Trois étapes jalonnent ce programme : la Vienne de Mozart, celle des valses légères de Johann Strauss et des heures exquises de Lehar, enfin la Vienne bouleversante de Mahler et Korngold, celle d’avant les heures sombres. Les valses de Strauss assurent la transition entre chaque partie. Mathieu Herzog l’affirme, les écouter suscite l’envie irrépressible de boire une coupe de champagne, mais c’est l’envie de danser qui prend le dessus.
Réprimée bien logiquement par le public, qui s’amuse tout de même à faire tournoyer ses pieds, la danse s’empare des instrumentistes et du chef. Dans une élégante amplitude, ses bras tournoient, ses jambes valsent, sa fougue contamine les cordes qui battent le rythme de leurs pieds, emportés par la beauté de la musique, tous ayant à cœur de transmettre tendresse, générosité et légèreté. Les cordes, très expressives quel que soit le registre, attentives à toutes les nuances, sont frottées avec virtuosité, les pizzicati fendent l’air, claquent, explosent sur leurs forte. Le piano porte lui toutes les nuances, profond, solennel puis léger comme un pépiement dans la délicatesse du frappé.
Pour Mozart, Ah guarda sorella de Cosi fan tutte fond timbres de voix et timbres des vents, virtuoses sur la Kaiser Walzer. Les Roses du Sud de Strauss sont honorées par une harpe délicate, légère à souhait, puis fortement expressive et émouvante pour Korngold. Somptueux, le cor anglais magnifie l’émouvant Ich bin der Welt des Rückert Lieder de Mahler, qui rappelle sur certaines mesures sa Symphonie n°5. Cette ambiance finale qui serre les gorges entraîne naturellement une retenue recueillie du public, lui qui avait laissé éclater sa joie par des applaudissements fréquents et nourris sur les valses, attend alors quelques instants avant d’offrir son ovation d’avant rappel.
La magie du programme s’opère aussi par la présence scénique forte et engagée d’Ambroisine Bré et Jeanne Gérard. La première enchaîne les rôles travestis en élégant ensemble avec pantalon noir, la seconde brille en robe de gala. Outre leurs qualités vocales, elles séduisent le public par cette expressivité scénique qui les fait entrer dans la peau de leurs divers personnages, du Chérubin d’Ambroisine Bré interloqué sur Non so più à la Comtesse Almaviva furieuse et pleine de rage de Jeanne Gérard, de Marietta à Fiordiligi ou Dorabella.

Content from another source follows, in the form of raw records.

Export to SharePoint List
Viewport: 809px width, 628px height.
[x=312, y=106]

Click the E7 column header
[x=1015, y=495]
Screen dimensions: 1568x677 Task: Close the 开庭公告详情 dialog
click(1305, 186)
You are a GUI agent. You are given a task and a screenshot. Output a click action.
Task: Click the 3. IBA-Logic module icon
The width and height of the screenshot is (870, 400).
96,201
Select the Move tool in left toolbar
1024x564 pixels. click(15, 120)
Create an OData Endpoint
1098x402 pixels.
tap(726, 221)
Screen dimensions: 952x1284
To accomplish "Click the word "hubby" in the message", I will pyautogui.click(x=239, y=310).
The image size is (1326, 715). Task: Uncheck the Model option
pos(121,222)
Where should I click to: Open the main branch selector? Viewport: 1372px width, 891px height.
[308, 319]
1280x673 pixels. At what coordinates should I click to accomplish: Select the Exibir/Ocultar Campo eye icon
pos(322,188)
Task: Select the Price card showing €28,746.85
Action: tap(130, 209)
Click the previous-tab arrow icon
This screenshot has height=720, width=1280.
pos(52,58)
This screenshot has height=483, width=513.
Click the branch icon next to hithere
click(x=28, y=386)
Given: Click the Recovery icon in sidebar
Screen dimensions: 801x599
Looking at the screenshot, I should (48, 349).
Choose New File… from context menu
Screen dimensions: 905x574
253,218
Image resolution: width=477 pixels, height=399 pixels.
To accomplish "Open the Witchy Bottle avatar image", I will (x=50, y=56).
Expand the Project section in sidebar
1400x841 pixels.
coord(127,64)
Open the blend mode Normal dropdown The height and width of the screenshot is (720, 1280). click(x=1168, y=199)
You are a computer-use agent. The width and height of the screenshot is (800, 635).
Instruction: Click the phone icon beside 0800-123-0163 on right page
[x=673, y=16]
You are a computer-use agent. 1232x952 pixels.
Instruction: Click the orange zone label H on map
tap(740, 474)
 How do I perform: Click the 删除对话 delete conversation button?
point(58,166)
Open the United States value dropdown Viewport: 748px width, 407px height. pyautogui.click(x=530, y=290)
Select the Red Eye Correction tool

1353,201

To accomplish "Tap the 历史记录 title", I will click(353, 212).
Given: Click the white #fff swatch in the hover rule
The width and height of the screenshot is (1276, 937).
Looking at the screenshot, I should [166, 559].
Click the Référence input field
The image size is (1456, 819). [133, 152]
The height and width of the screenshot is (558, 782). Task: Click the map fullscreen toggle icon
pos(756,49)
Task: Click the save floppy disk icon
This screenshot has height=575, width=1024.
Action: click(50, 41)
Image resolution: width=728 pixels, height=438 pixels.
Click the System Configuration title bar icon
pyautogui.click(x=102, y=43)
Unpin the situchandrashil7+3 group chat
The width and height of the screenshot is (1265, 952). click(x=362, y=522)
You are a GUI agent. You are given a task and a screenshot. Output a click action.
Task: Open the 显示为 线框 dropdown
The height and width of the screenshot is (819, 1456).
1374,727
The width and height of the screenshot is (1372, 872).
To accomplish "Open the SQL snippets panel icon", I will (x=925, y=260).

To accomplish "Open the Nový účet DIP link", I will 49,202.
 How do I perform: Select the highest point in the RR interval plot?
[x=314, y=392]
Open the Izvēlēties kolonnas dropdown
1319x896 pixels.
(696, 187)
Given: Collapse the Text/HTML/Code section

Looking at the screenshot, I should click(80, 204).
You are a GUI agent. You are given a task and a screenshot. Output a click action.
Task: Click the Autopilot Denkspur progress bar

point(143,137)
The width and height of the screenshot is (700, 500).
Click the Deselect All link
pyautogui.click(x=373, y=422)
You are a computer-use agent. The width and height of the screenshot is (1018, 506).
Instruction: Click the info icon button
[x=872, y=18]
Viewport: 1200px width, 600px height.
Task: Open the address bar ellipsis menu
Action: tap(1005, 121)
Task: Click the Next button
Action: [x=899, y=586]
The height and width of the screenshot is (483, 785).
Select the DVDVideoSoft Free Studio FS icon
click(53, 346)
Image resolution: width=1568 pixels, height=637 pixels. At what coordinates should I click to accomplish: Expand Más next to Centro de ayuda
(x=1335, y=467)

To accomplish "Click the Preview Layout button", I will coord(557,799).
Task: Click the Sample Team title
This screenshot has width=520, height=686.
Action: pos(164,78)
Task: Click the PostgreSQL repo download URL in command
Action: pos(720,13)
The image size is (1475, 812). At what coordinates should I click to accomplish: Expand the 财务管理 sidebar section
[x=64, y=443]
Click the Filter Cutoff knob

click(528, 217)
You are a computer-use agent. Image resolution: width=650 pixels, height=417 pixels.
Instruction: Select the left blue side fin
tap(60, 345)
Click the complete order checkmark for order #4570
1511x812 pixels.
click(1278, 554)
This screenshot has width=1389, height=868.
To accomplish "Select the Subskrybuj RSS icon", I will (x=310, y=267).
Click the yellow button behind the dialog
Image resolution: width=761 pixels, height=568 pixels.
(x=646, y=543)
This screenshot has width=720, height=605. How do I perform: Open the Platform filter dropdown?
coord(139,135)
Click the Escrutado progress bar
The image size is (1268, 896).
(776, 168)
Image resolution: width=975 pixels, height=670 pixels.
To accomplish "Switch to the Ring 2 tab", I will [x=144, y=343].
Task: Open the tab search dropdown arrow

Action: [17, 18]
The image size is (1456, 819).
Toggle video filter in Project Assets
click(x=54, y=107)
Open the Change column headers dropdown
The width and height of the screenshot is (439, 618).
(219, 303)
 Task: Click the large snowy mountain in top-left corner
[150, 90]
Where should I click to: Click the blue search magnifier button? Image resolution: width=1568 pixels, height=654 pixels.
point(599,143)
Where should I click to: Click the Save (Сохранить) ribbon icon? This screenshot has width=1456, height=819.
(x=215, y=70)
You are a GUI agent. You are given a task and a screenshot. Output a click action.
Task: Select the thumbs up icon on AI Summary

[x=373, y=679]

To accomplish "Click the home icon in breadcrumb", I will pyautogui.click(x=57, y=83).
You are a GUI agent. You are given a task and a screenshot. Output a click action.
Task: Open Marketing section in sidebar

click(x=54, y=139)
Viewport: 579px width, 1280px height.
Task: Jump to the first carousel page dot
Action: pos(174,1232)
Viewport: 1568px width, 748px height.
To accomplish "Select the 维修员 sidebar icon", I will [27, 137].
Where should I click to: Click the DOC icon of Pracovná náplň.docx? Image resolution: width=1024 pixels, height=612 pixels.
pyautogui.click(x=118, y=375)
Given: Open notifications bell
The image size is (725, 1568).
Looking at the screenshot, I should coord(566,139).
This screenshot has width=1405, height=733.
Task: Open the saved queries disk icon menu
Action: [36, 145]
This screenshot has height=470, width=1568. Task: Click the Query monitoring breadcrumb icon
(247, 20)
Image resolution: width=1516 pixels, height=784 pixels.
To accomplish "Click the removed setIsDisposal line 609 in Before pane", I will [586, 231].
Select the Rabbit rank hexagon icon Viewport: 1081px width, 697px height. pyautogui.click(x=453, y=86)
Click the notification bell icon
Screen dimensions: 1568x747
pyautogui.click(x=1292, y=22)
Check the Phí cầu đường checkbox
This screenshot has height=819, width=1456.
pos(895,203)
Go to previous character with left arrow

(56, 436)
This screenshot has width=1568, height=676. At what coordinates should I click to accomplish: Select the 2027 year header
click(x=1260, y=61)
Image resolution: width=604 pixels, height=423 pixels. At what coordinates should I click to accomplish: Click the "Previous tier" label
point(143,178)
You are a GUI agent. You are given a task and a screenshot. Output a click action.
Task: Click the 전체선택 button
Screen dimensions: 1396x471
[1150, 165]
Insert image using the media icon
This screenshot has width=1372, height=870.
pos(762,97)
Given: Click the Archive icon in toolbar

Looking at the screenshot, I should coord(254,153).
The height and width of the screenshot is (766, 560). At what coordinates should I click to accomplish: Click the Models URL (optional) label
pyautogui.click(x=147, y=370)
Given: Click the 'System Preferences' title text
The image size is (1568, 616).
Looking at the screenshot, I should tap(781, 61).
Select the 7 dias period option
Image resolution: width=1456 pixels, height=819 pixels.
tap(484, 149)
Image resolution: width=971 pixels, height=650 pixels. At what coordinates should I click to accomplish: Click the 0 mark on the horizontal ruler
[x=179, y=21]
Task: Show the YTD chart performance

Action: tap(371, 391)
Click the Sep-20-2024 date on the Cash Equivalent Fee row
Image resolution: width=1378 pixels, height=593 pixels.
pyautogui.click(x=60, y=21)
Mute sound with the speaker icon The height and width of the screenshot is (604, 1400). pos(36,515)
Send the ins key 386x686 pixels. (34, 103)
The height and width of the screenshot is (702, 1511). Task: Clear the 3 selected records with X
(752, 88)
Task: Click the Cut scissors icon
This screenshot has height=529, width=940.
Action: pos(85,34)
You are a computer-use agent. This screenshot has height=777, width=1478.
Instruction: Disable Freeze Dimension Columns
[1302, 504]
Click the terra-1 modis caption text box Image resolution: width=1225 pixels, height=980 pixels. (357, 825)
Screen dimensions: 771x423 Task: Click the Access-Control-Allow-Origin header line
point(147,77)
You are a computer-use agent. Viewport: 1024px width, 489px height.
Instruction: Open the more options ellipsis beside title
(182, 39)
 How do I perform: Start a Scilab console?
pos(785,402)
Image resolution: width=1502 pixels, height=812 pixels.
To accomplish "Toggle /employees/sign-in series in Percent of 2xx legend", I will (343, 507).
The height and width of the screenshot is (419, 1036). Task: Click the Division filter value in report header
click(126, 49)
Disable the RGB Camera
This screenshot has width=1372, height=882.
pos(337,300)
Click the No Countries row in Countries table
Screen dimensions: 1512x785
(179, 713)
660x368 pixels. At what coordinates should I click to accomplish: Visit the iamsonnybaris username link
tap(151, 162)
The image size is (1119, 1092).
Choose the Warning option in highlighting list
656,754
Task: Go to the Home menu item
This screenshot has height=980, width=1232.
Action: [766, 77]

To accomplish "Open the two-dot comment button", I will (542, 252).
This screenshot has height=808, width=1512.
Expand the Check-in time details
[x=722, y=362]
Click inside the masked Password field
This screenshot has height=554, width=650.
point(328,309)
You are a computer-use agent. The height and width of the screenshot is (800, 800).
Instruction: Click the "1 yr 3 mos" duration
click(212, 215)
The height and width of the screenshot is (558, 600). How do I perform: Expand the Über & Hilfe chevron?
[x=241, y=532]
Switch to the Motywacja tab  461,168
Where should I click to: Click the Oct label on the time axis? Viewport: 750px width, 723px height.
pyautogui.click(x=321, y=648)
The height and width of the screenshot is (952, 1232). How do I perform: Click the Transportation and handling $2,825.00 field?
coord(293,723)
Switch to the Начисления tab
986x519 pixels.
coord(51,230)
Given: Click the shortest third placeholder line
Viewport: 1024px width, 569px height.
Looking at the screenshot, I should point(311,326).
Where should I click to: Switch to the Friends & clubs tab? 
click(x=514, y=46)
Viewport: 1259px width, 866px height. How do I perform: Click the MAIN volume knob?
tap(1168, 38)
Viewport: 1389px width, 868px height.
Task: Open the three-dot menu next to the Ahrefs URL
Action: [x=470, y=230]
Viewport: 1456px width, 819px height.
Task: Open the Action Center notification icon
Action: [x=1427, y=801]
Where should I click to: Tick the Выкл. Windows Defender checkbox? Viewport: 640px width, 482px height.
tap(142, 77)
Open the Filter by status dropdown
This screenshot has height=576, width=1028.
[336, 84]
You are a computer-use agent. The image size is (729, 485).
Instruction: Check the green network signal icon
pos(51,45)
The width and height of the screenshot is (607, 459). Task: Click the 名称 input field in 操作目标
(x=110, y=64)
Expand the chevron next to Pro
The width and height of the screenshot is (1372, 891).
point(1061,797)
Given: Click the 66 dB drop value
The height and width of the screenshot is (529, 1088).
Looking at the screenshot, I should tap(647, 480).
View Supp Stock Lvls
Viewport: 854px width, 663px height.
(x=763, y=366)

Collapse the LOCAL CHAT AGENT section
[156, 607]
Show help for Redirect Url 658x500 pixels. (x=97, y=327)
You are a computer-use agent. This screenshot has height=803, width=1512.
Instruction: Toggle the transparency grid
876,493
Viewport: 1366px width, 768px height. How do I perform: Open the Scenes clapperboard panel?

La ribambelle d’aigus à la pureté cristalline d’Ambroisine Bré débute par une portée puissante qu’elle atténue intelligemment sous les soupirs de Chérubin à présent interloqué. La mezzo conserve une articulation ciselée malgré la vélocité de cet air, et cette qualité de diction qui dispense largement de sur-titrage se ressent tout autant dans le français de L’Heure exquise et dans le premier air en allemand, celui d’Orlofsky tiré de La Chauve-Souris de Strauss. Elle s’amuse visiblement sur scène, étire les syllabes sur "die Flasche an der Kopf" (la bouteille sur la tête), dispense des mediums corsés et offre une cascade vocale qui se jette dans les graves. Les mediums prennent une profondeur adéquate pour Mahler, et les graves veloutés d’Orlofsky deviennent justement profonds et émouvants pour Ich bin der Welt, comme une preuve ultime de la capacité d’adaptation de la mezzo, jouant des nuances pour amuser et émouvoir.
Le constat est le même pour Jeanne Gérard (tête d'affiche des dernières Musiques en Fête). La rage et la fureur de la Comtesse Almaviva transparaissent dans des aigus puissants, comme une déflagration de souffrance. Elle apporte un soin particulier aux consonnes, qu’elle étire sur « vendetta » et la perception fine du texte est une évidence. Le maintien du souffle est modelé, les nuances soignées. La diction conserve les mêmes qualités dans les trois langues, avec, pour la soprano aussi, un timbre adapté à chaque personnage. Là où les aigus exprimaient toute la puissance de la Comtesse, ils façonnent la Giuditta de Lehar, libre et séductrice, comme ils amusent dans la folle soirée chez Orlofsky de l’autre Comtesse, la pseudo-hongroise Czardas. La Marietta de La Ville morte de Korngold offre sa page la plus émouvante à Jeanne Gérard, dont l’expressivité douloureuse ressort dans les aigus comme dans les mediums.
En duos, la complicité transparait aussi dans leurs regards échangés. Mutines sœurs de Cosi fan tutte, qui jettent l’une puis l’autre des œillades au public, elles sont un couple convaincant en Annio et Servilia de La Clémence de Titus. Les qualités vocales sont conservées sans jamais que l’une ou l’autre ne cherche à tirer la couverture. Au contraire, leur alliance scénique se retrouve dans celle de leurs timbres, jusqu’à ce que, pour L’Heure exquise offerte à nouveau en rappel, Ambroisine Bré ose le tout pour le tout : elle se jette aux pieds de Jeanne Gérard, sous les bravi du public et le regard complice de Mathieu Herzog.